Thank you, guys, this has been very helpful. I think I’ll proceed with the lifetime promo, seems like the best option for me. 10 GB is workable for now.

They would still need the business@business.com login credentials in this case, or am I mistaken?

No. The business@business.com email account’s credentials would not be shared. The business@business.com email account would be created as well as forwarders for business@business.com to employee1@business.com, employee2@business.com, employee3@business.com and employee4@business.com. Each ‘employee’ would then access their own account with their own password, yet would receive all of the emails addressed to business@business.com.

Using an ‘alias’ in the email client, the employee1@business.com can respond as business@business.com or as themself, whichever is preferred.

The main problem with this approach though is that it is not immediately apparent which emails have been replied to. :frowning: In an organization which is set up in this manner that I am involved with, we simply bcc the response to the business@business.com email account. Fortunately email subjects are varied enough, and volume is low enough that this works fine.

That’s an interesting workaround.

One thing I’m not sure of, though, because of which I assumed they would need the original account’s credentials. I thought they would use business@business.com user credentials for SMTP outgoing mail. I’m guessing they use their own credentials for the SMTP server instead?

If so, what checks does the server do to verify one can send mail with a chosen “From” mail? I’m getting a bit confused as to are there any limitations of “impersonating” another user?

Thank you for your help.

None but I occasionally lie on Twitter and say that I’m enforcing a restriction on that, because there’s one spammer always looking for a way into our platform to abuse it, and I’ve determined that they watch Twitter.

I apologize, not sure if you’re being sarcastic. It was an honest question.

Not at all, completely honest.

Does that mean there is no way to prevent one user impersonating another on the same domain? E.g. johnsupportATmydomain.com sending mail as lisabillingATmydomain.com?

Or between different domains…

More importantly, can the receiving end tell the difference?

There are no configured protections on our systems for this, we monitor for abuse of it and immediately terminate anyone who takes advantage for malicious purposes.
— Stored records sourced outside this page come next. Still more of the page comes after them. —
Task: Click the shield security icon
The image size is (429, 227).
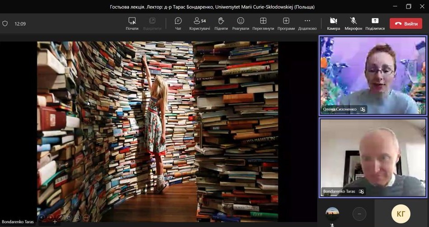Action: pyautogui.click(x=5, y=23)
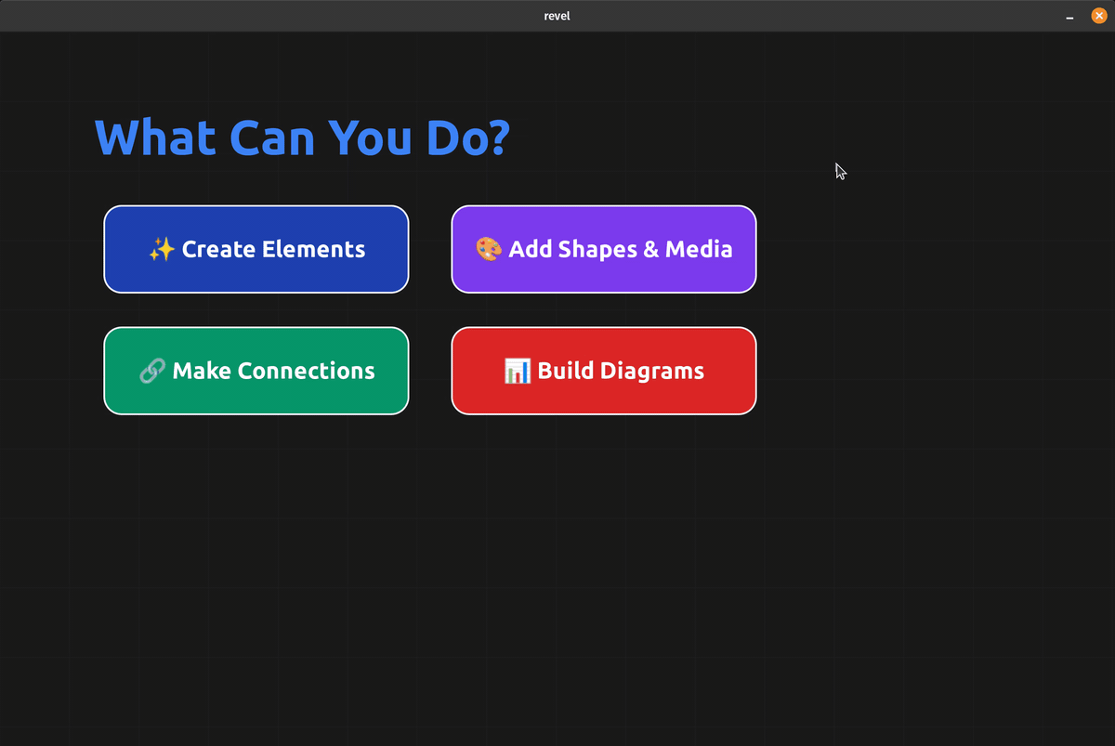Screen dimensions: 1115x746
Task: Click the word "Connections" in the green box
Action: (306, 371)
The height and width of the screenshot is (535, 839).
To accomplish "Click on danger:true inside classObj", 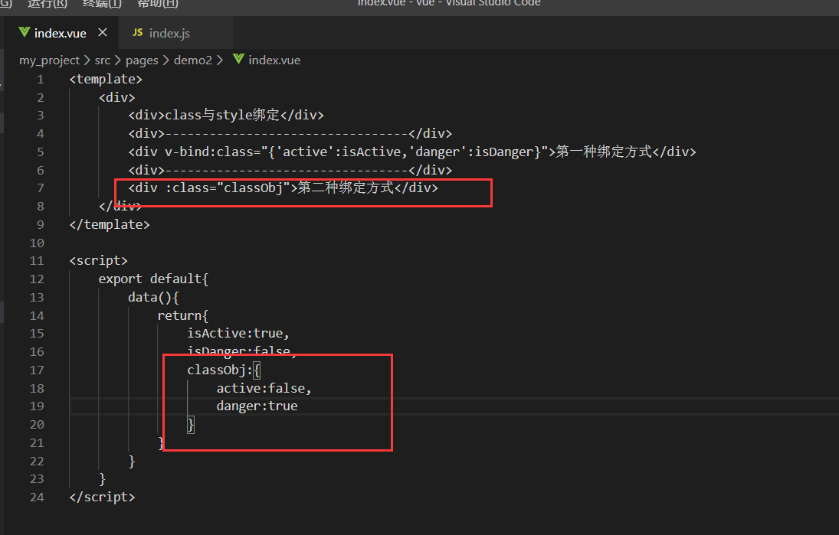I will [x=257, y=406].
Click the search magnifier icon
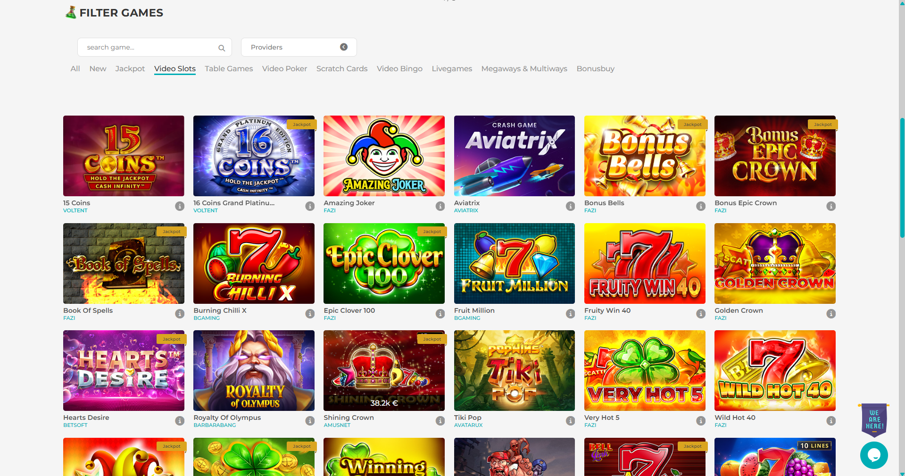Screen dimensions: 905x476 [x=222, y=48]
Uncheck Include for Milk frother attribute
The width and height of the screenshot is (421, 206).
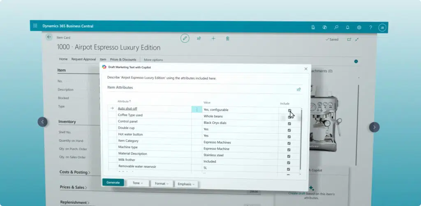(x=289, y=163)
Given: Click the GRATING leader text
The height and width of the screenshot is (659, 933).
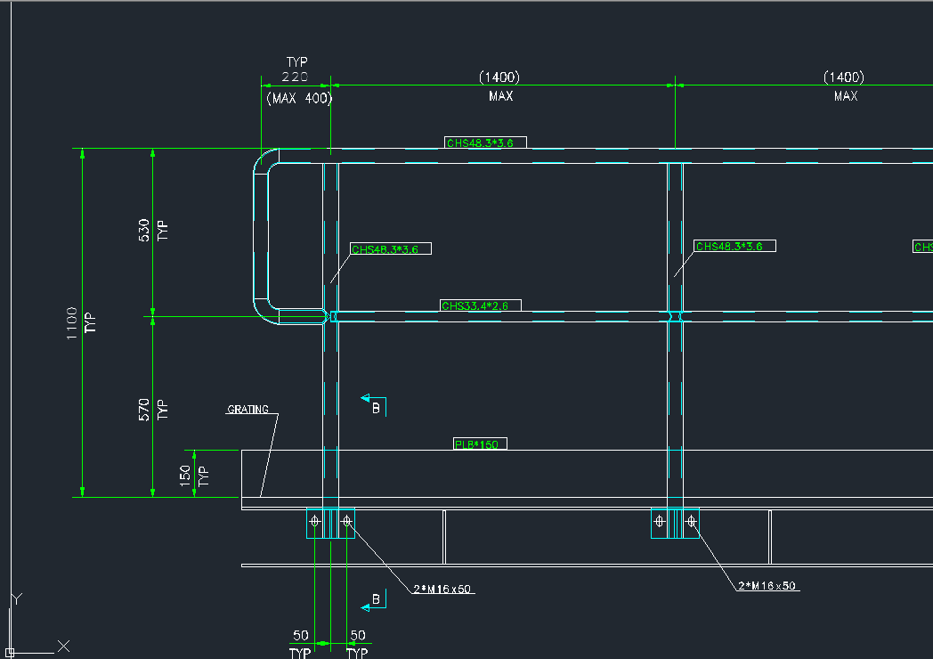Looking at the screenshot, I should point(247,410).
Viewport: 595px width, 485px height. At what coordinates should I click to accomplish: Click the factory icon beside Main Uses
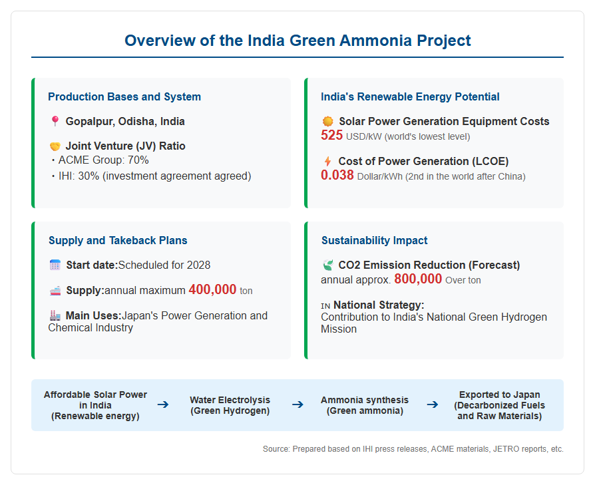click(55, 315)
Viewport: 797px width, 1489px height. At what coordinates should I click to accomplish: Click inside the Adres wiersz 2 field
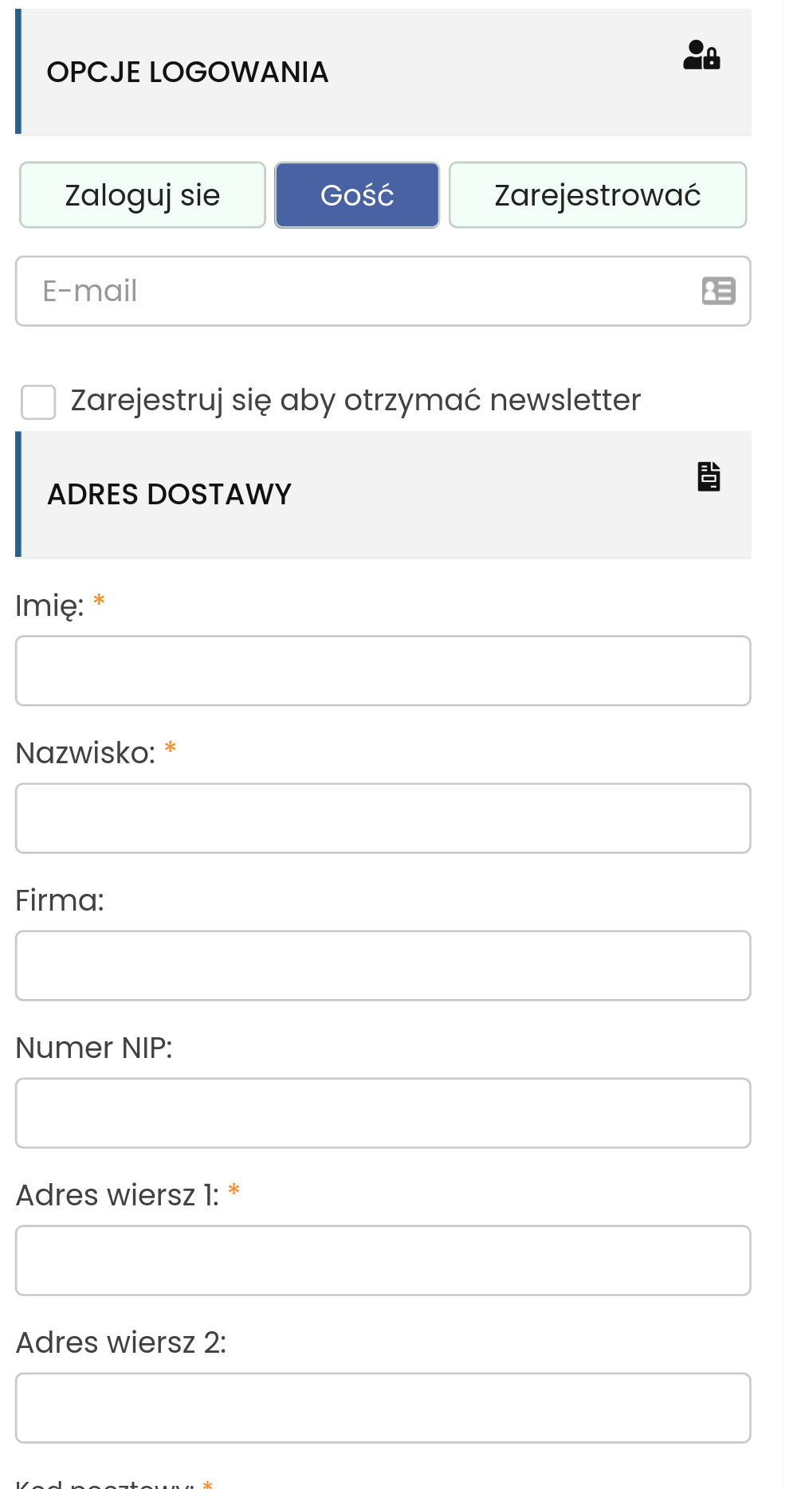383,1408
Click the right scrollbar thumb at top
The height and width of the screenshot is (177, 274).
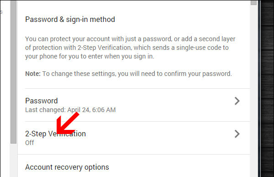click(x=253, y=2)
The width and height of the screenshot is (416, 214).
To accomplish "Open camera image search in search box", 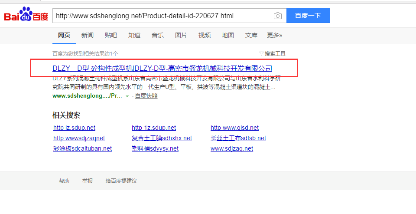I will [277, 16].
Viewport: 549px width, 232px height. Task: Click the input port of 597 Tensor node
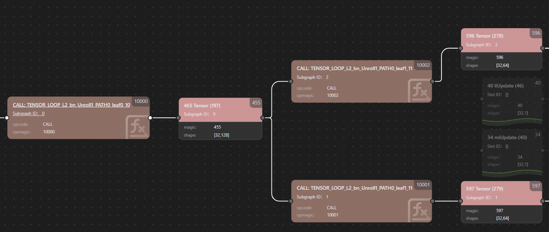pyautogui.click(x=461, y=201)
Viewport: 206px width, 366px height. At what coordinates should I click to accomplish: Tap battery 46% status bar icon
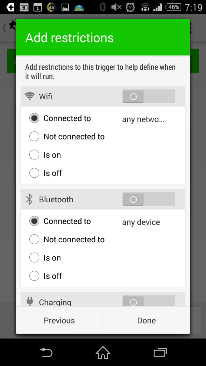click(x=173, y=7)
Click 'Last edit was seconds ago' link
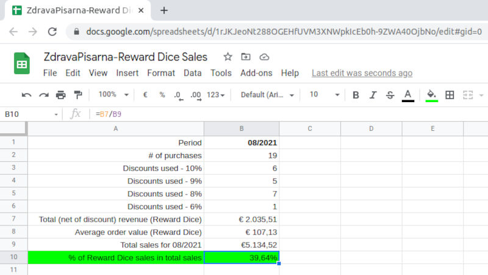 pyautogui.click(x=362, y=73)
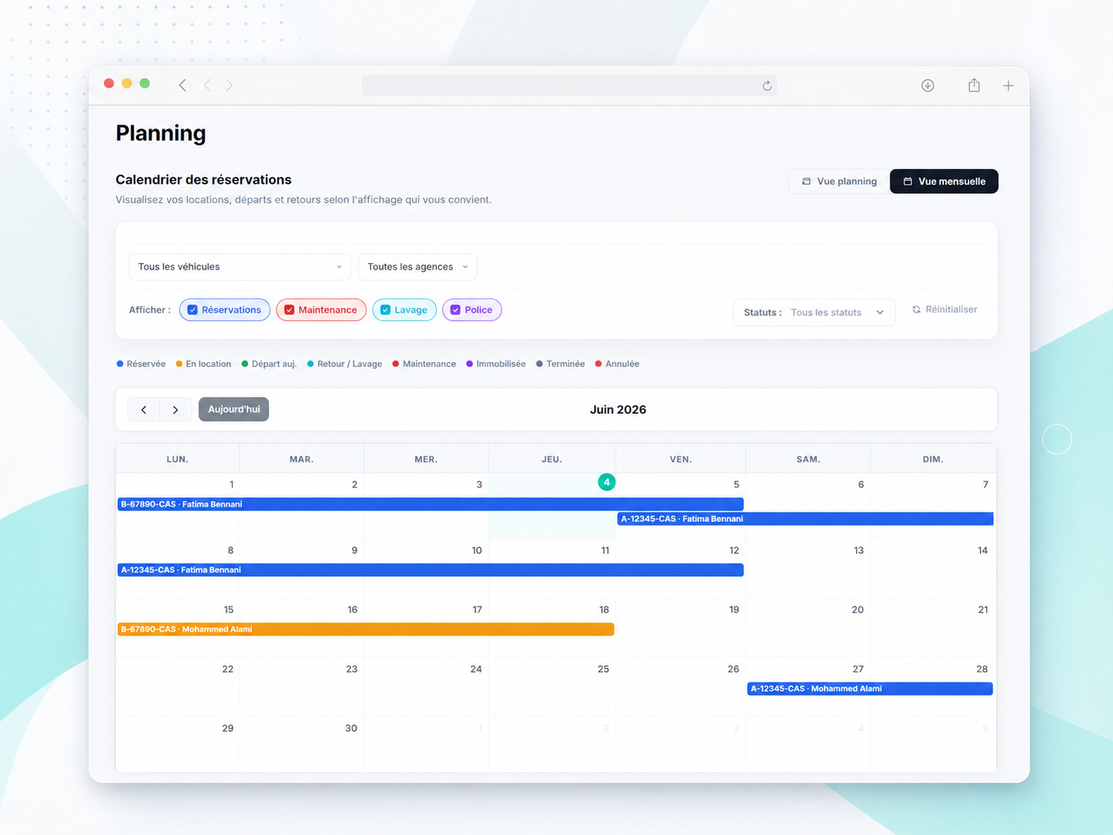Toggle the Police filter checkbox
Screen dimensions: 1113x835
455,310
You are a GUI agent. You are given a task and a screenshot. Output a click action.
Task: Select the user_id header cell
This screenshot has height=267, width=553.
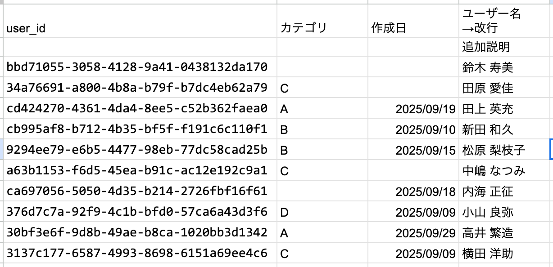click(x=140, y=21)
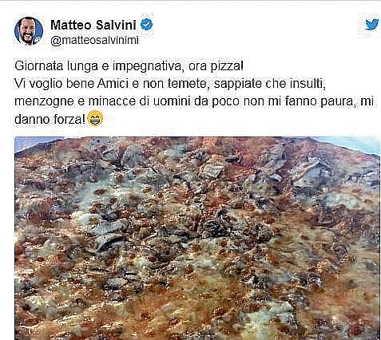This screenshot has width=381, height=340.
Task: Click the word 'insulti' in the tweet
Action: pyautogui.click(x=306, y=84)
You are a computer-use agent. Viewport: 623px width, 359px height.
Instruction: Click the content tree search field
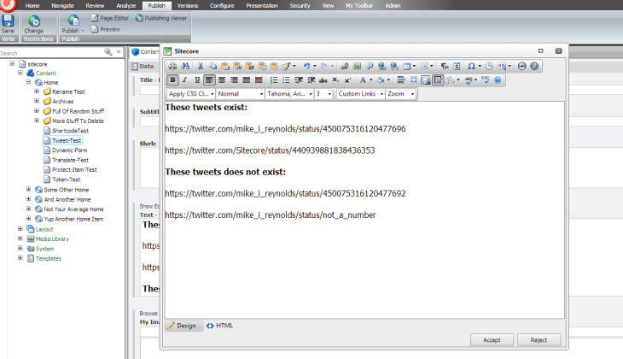51,52
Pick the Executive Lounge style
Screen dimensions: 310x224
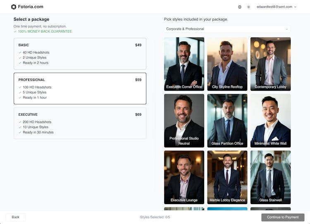point(184,177)
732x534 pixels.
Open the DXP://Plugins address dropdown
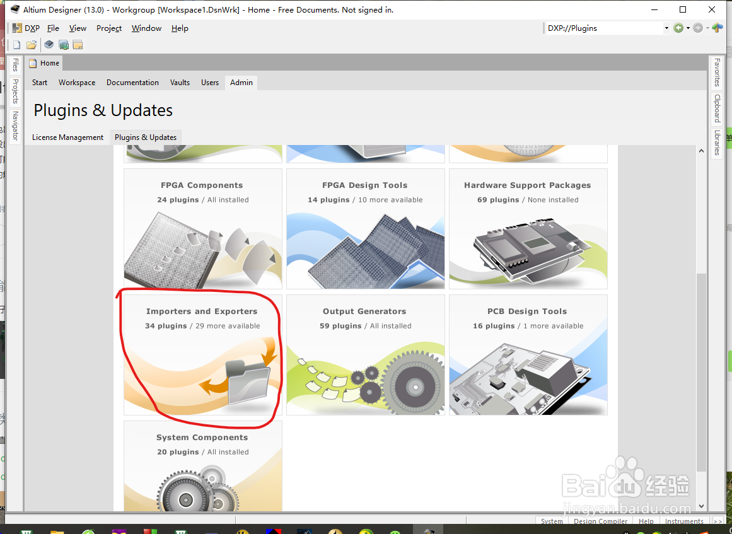[666, 28]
It’s not really a problem we have, but we can always adapt to new problems as they arise.

Recipients often can’t tell, spoofed email is a problem all over the internet. There are things they can look for in the headers but most won’t. It’s important that you build expectations with your recipients that you won’t ask for certain things over email, etc, because most major email providers accept spoofed email unless you set your DMARC record to “reject” which carries it’s own set of implications (like emails from your domain can’t be forwarded to gmail). Though, admittedly, risk is minimal because if they spoof an email from you a reply still goes back to you, they can’t intercept that without not spoofing you. Most attacks of this nature involve shady links, and you can’t really protect customers from clicking shady links besides trying to teach them not to.

I cannot speak for MXroute’s setup, but the mail server(s) that I am familiar with the fact that there is an alias pointed to the mailbox allows that alias to send on behalf of that user.

Will be good to have you on board. Consider me your personal system administrator hired to make sure your email is taken care of, and feel free to reach out anytime at chat.mxroute.com.

When sending, there’s a header X-Sender that reveals the username/email address used to send, if I recall correctly. But I don’t think any email apps/programs exposes that unless you as for raw headers/show source.